The Paris climate change agreement has paved the way for a comprehensive reduction in greenhouse gas emissions, with an ultimate target to restrict the rise in global temperature by 1.5 or 2 degrees C. 

Such a huge target, however, cannot be achieved by actions of the governments alone. Bureaucracy tends to move much too slowly to yield timely and efficient results. Thus, an equal, if not greater, responsibility falls on the private sector.

A number of countries have implemented direct policies and programs to have industries reduce their GHG emissions. Some of the most well known are the European Union and New Zealand. Emissions trading schemes or cap-and-trade programs in these jurisdictions have been operational for some years now.

However, these programs and schemes were implemented following years of discussions and arguments. In both the jurisdictions, disagreement over the future of the respective programs continues. 

So, a number of companies across sectors have started taking initiatives to reduce their direct and indirect GHG emissions. Several private sector companies, like Microsoft, have introduced an internal carbon price.

Several funds, banks, and financial institutions have announced plans to reduce their exposure and investments in carbon-intensive assets. Such decisions by funding agencies also push companies to increase investment in low-carbon assets. 

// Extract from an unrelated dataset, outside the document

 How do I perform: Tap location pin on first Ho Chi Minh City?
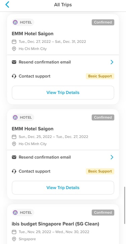click(x=14, y=49)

Also, private sector companies are playing a pioneering role in increasing the use of renewable energy. Companies like Google, Apple, Amazon and Facebook are working to reduce their carbon footprint and reduce energy dependence on fossil fuels.

From the measures already taken by the private sector and those expected in the near and medium term, it is clear that governments around the world will have to partner with private companies to achieve low-carbon goals.